◆ What you should do ◆
Where in the data below does the word "Expand" appear? Copy each line that holds it.

Stored items:
::::
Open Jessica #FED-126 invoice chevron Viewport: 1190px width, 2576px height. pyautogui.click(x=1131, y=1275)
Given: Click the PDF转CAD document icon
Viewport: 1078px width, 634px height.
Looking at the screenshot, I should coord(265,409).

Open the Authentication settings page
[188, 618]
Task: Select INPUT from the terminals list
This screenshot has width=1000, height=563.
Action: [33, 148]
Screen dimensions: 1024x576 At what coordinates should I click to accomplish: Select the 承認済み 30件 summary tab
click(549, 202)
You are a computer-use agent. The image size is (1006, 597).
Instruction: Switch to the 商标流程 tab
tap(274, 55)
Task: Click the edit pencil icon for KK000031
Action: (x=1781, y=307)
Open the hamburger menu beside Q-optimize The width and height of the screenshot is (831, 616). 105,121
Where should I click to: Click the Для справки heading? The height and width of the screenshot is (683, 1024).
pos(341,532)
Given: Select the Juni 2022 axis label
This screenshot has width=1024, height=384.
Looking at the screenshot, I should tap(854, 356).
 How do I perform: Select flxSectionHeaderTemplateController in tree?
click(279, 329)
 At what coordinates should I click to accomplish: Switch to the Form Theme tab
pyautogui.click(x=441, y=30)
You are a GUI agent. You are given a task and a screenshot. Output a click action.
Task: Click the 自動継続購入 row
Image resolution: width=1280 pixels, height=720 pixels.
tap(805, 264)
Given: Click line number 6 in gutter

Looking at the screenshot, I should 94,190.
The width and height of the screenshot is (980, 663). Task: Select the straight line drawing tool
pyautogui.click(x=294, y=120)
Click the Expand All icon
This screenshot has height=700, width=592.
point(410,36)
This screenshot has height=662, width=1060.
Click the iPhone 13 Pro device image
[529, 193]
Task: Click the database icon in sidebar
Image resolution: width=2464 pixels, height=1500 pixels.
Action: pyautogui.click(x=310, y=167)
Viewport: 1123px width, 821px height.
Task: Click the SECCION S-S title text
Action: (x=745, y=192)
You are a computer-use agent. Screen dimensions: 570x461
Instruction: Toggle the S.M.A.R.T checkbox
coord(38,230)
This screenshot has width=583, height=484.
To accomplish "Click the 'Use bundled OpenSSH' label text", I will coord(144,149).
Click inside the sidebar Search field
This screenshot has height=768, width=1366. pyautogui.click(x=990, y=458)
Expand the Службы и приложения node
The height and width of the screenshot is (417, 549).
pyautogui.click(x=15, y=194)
::::
◆ Solution to the problem ◆
Click the Expand All icon
Expand the Службы и приложения node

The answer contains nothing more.